# WORK TO COMPLETE:
There is one span to output from the data below: the lines starting at the line with "Was ist ein LED Bild ? (1133, 1054)" and ending at the line with "Versandbedingungen (1916, 1126)". Output it exactly, ends included, nothing more.

[Saved data entries]
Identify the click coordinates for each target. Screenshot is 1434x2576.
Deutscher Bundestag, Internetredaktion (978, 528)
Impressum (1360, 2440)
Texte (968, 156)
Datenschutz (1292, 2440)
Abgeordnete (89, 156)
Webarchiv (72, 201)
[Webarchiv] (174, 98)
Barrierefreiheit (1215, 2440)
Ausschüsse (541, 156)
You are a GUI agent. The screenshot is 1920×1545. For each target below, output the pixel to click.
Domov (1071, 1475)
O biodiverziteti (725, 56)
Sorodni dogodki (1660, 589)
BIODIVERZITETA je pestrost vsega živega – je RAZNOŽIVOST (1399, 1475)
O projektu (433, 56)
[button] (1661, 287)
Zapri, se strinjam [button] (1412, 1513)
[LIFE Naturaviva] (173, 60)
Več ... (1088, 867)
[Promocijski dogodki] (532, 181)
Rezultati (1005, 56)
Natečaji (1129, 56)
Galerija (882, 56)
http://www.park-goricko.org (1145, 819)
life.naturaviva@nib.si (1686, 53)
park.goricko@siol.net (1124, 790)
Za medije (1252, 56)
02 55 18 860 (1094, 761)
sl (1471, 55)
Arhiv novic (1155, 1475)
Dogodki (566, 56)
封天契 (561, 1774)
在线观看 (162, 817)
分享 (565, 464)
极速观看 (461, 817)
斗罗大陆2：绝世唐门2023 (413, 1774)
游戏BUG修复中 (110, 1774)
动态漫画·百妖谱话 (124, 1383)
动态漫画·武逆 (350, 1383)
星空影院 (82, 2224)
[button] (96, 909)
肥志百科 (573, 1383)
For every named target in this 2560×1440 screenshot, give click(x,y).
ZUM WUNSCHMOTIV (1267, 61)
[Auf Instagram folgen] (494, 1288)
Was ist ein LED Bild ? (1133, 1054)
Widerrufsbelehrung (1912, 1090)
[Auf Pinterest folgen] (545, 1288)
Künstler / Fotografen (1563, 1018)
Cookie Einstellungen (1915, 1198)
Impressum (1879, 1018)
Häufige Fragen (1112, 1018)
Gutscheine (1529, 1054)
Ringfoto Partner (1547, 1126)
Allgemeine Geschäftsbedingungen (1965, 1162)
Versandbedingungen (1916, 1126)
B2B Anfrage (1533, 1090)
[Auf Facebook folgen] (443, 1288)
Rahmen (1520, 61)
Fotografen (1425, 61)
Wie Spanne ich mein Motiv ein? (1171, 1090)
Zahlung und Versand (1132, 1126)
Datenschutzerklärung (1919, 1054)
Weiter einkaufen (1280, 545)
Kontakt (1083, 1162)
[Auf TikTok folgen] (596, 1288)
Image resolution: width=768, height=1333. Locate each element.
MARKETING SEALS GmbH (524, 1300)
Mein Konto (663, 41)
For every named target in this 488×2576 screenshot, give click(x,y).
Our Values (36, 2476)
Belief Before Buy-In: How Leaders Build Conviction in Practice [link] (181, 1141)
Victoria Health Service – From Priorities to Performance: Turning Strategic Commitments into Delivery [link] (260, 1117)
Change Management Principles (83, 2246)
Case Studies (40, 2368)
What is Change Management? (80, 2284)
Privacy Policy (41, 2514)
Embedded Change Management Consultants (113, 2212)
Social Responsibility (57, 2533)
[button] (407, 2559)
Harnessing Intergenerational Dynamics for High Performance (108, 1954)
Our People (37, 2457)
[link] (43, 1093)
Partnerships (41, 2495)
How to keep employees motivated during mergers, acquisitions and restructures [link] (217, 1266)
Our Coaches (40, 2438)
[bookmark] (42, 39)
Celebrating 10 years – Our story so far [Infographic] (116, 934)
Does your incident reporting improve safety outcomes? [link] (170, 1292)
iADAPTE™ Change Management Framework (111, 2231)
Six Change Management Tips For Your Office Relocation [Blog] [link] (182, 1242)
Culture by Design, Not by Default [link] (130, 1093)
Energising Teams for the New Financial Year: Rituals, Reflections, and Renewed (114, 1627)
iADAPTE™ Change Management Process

# REPLY:
Was ist ein LED Bild ? (1133, 1054)
Widerrufsbelehrung (1912, 1090)
[Auf Pinterest folgen] (545, 1288)
Künstler / Fotografen (1563, 1018)
Cookie Einstellungen (1915, 1198)
Impressum (1879, 1018)
Häufige Fragen (1112, 1018)
Gutscheine (1529, 1054)
Ringfoto Partner (1547, 1126)
Allgemeine Geschäftsbedingungen (1965, 1162)
Versandbedingungen (1916, 1126)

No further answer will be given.